Challenges:
A - From the Dream Theater concert review, reproduce the passage that begins with the words "The lads started" and ends after the words "the center screens.".
B - Answer these questions using the Dream Theater concert review:
(i) In which venue did the concert take place?
(ii) How long did the show run after the video collage?
(iii) Which song opened the set?
C - Decide whether each statement agrees with the Dream Theater concert review:
(i) The writer had seen the band play live before this concert.
(ii) "This Dying Soul" comes from the ToT album.
(iii) Mike Portnoy's drum kit was small.

Quoted text:
..........

An Evening With Dream Theater
“It’s been a long time comin’; it’s goin’ to be a long time gone
And it appears to be a long, appears to be a long; appears to be a long time
Yes, a long, long, long, long time before the dawn”
No worries, that wasn’t me at Woodstock 1969, listening to CSN, more like me less than a week ago upto my ears jammed with Dream Theater… and here it comes at last… I just had to get off my butt and write this up before there was some sort of an involuntary memory lapse on this one – the DT “Train of Thought” concert tour in NYC’s Madison Square Garden. I was watching them live for the first time, the last I had seen them in concert was on the DVD of the Scenes from a Memory tour way back in 2001. The usual gang of suspects – Satish, Shanky and me and accompanied by Megs who was traveling through NYC at that time – landed up at the garden on time for the show and what a set it was.
The lads started of with a video collage that traced their history of 18 odd years all the way through their Six Degrees of Inner Turbulence album; fortunately we managed to watch most parts of it as we were seated in a place where we could not see the center screens.
And then hell broke loose for the next three and a half hours – opening act of “As I Am” from their most recent ToT album, followed by “This Dying Soul”, also from ToT before they just did an about face and reached back into days of future passed (with apologies to the Moody Blues). Mike Portnoy’s drum kit was huge, we managed to snatch glimpses of it through the set, the most impressive piece being the triple bass and bell set he had constructed for the show.

..........

Dataset records:

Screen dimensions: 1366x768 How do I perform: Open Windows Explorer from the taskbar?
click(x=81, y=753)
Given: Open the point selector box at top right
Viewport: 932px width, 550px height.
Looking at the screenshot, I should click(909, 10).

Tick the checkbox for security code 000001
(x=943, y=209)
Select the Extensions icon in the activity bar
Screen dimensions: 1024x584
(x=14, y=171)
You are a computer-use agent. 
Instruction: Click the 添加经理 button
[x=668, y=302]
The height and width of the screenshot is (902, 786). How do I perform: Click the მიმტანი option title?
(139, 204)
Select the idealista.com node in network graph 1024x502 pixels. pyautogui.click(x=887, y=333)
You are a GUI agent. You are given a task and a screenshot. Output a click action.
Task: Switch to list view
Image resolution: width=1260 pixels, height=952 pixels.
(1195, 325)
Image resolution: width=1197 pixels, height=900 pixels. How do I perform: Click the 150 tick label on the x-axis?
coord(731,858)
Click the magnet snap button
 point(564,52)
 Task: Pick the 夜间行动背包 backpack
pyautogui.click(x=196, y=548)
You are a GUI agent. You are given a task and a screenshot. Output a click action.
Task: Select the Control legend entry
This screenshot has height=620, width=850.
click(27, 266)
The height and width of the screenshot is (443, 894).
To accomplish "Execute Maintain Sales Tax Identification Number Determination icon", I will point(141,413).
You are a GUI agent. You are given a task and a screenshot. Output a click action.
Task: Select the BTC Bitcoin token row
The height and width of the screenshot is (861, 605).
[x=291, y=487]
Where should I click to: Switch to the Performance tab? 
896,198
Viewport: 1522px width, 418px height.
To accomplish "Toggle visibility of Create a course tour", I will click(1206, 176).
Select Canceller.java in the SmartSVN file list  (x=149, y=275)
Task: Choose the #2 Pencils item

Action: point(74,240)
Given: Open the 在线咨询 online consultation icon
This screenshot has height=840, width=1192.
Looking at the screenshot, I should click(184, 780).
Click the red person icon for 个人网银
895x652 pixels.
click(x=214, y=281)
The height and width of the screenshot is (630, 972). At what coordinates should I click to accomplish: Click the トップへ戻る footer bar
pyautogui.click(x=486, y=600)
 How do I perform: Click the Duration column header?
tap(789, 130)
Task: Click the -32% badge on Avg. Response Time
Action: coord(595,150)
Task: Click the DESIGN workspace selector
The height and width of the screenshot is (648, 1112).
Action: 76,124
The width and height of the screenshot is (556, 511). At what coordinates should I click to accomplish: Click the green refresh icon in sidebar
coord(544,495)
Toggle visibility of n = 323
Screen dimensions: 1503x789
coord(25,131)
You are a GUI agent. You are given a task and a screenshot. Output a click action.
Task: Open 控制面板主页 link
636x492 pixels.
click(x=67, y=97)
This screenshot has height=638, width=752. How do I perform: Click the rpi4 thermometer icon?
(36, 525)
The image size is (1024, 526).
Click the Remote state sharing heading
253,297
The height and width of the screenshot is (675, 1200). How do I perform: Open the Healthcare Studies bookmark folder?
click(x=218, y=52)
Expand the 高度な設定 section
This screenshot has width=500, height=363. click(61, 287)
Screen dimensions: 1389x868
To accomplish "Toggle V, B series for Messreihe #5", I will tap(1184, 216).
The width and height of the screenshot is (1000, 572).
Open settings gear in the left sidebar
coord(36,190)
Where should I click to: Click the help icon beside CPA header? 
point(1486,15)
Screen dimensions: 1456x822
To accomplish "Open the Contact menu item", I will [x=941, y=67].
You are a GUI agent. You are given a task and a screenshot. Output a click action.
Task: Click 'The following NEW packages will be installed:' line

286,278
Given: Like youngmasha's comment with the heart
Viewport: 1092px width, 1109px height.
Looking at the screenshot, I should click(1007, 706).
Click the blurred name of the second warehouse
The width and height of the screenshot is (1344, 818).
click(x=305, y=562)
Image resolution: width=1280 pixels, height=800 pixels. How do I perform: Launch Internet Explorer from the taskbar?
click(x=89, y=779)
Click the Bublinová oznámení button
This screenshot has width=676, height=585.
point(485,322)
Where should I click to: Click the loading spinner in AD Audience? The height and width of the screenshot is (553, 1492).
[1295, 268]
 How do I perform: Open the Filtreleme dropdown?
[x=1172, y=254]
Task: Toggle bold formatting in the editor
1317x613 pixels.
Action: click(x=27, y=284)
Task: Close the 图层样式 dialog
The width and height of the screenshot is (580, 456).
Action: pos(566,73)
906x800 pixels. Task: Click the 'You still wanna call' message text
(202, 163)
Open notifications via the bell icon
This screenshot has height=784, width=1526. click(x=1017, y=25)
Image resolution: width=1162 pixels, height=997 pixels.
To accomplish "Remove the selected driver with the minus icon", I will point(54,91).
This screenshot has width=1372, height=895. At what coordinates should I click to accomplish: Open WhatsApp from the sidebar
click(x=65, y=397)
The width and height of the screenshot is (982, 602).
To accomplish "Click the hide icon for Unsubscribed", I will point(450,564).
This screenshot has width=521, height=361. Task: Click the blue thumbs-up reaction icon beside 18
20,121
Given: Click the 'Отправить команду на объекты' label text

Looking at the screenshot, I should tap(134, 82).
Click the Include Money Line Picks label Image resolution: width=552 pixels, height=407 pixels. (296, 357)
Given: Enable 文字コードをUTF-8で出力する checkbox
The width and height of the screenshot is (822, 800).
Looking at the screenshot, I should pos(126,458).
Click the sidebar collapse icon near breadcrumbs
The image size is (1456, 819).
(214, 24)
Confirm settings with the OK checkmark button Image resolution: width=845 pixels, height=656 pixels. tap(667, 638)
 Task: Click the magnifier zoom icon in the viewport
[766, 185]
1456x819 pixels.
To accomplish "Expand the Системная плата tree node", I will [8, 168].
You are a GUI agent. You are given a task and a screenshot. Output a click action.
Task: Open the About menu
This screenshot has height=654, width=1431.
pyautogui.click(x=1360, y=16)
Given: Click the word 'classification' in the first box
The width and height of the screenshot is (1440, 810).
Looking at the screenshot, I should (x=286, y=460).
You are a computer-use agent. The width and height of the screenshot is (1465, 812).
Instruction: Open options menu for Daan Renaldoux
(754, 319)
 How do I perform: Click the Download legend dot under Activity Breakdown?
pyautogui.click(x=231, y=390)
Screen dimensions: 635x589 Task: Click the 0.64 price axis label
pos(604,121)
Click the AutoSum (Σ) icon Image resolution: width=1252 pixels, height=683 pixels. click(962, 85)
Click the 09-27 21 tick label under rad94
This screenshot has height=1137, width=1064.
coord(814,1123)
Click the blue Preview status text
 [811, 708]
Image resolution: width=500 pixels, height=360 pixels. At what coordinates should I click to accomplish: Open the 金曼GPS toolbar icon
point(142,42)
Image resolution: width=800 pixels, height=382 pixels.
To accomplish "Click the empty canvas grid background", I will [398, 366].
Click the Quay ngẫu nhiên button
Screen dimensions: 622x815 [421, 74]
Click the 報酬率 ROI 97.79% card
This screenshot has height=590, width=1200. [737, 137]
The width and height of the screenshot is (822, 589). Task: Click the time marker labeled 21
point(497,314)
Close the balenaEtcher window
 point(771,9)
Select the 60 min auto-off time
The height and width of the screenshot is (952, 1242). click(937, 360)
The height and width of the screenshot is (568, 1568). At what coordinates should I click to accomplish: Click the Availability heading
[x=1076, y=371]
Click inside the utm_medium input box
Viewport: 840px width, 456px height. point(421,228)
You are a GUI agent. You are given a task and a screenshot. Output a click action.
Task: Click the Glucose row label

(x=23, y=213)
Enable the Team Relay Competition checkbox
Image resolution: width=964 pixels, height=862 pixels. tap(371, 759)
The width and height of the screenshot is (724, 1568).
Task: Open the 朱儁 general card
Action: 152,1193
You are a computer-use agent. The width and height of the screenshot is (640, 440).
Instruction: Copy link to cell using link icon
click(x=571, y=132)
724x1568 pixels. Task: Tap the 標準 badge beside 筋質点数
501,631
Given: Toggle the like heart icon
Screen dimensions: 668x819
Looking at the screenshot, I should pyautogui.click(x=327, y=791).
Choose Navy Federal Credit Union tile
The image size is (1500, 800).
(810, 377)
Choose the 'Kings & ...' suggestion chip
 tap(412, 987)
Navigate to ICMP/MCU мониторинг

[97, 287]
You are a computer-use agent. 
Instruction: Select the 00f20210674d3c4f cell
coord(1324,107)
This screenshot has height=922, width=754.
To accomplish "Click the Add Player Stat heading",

..........

The results:
A -
The lads started of with a video collage that traced their history of 18 odd years all the way through their Six Degrees of Inner Turbulence album; fortunately we managed to watch most parts of it as we were seated in a place where we could not see the center screens.

B -
(i) Madison Square Garden in NYC
(ii) Three and a half hours
(iii) "As I Am"

C -
(i) No: "I was watching them live for the first time"
(ii) Yes: "followed by “This Dying Soul”, also from ToT"
(iii) No: "Mike Portnoy’s drum kit was huge"